Geek Answers Handbook

PHP Single Sign On using NTLMv2

I have a nginx web server using php-fpm to execute a script, and I want to get the NTLMv2 credentials for the client viewing the server. I have a proxy server on my local network to authenticate my users. The question is, how do I authenticate the nginx server, or does PHP get my user credentials using NTLMv2 and pass the information back to me? I obviously need to know their username, at least to make sure the client gets the correct credentials on the system.

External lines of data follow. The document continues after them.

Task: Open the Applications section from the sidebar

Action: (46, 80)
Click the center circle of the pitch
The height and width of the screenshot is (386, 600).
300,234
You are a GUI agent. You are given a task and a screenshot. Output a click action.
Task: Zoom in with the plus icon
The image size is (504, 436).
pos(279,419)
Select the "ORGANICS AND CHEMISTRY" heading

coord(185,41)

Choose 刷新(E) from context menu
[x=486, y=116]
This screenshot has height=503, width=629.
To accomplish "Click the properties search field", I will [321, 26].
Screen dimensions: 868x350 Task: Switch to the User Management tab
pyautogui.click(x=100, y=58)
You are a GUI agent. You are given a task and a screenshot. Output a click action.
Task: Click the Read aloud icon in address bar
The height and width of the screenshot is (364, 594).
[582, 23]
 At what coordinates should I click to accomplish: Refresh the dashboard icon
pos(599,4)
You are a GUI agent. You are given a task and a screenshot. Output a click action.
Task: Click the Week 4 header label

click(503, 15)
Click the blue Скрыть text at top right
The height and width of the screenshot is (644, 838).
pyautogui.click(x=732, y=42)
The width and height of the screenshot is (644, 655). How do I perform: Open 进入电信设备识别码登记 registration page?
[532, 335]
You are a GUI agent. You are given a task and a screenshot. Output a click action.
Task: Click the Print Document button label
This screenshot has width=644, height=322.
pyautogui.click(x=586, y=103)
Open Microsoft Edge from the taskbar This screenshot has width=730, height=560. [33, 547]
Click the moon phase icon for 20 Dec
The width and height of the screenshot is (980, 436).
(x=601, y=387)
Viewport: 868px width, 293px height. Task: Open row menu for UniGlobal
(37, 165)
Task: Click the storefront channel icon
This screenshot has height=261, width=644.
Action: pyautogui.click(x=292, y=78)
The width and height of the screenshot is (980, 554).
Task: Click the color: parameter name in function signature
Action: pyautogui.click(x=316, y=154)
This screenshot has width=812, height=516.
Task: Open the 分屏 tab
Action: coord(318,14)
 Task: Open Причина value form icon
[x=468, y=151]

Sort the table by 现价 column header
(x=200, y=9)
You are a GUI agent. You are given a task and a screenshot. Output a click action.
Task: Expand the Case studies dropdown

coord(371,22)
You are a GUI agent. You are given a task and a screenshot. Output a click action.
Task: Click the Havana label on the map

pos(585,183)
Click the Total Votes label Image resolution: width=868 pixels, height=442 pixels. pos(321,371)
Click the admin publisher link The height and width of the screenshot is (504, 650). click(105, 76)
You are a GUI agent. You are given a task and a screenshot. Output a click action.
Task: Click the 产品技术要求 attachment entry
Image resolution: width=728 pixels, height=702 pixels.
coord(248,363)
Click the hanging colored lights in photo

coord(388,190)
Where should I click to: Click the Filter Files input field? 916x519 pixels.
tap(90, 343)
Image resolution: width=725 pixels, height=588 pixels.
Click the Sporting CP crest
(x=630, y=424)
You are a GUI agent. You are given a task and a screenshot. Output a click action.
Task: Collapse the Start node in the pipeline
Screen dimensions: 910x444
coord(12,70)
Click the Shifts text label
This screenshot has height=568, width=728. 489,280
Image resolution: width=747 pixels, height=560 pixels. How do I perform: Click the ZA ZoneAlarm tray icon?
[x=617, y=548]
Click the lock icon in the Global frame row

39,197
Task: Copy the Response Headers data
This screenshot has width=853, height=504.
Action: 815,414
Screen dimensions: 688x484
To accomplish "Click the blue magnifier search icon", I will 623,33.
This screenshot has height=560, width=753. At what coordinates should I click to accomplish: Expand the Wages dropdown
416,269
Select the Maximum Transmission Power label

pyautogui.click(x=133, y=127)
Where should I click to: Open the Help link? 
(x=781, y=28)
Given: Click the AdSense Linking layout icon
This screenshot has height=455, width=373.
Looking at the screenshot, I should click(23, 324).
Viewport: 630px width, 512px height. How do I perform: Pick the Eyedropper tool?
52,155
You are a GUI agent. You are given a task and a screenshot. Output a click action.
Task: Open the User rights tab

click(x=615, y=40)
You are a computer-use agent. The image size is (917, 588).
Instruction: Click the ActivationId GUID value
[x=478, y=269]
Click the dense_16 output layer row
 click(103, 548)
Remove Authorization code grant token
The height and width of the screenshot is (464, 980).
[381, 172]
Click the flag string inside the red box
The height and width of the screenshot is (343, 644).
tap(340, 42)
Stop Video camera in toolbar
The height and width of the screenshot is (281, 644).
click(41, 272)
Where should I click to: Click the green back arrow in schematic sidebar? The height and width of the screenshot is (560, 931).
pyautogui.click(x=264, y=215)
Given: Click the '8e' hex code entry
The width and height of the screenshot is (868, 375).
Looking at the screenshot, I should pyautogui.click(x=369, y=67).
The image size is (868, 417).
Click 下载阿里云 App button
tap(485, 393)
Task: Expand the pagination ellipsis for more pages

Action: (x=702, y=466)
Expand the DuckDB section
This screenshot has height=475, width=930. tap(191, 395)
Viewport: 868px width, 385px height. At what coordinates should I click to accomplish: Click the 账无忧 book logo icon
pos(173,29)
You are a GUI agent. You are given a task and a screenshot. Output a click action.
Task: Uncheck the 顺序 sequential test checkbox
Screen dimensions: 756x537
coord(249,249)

I am fine with connecting up the proxy server, when, for example, I go to /login.php while it sends client information to the server about the client, for example, the username found in a message of type 3, I could save this information in flow their session and use it from this point.

I have a Linux server running nginx, PHP and SQLite on a local network. Computers connecting to this server all run on Windows, using Windows Login on the network. Logging in uses NTLMv2 authentication and access to websites outside the network through a proxy server, which all clients must go through to establish a connection to an external website. I want to use NTLMv2 authentication information to log in to a LAN web server. Any suggestions on how I can do this?

+4
source share
1 answer

I think the easiest way to achieve something like this is to simulate NTLMv2 authentication on the nginx server, redirect proxy requests and check the response. I cannot reproduce your setup, so the code below is not verified, but it should work, or it should help a little.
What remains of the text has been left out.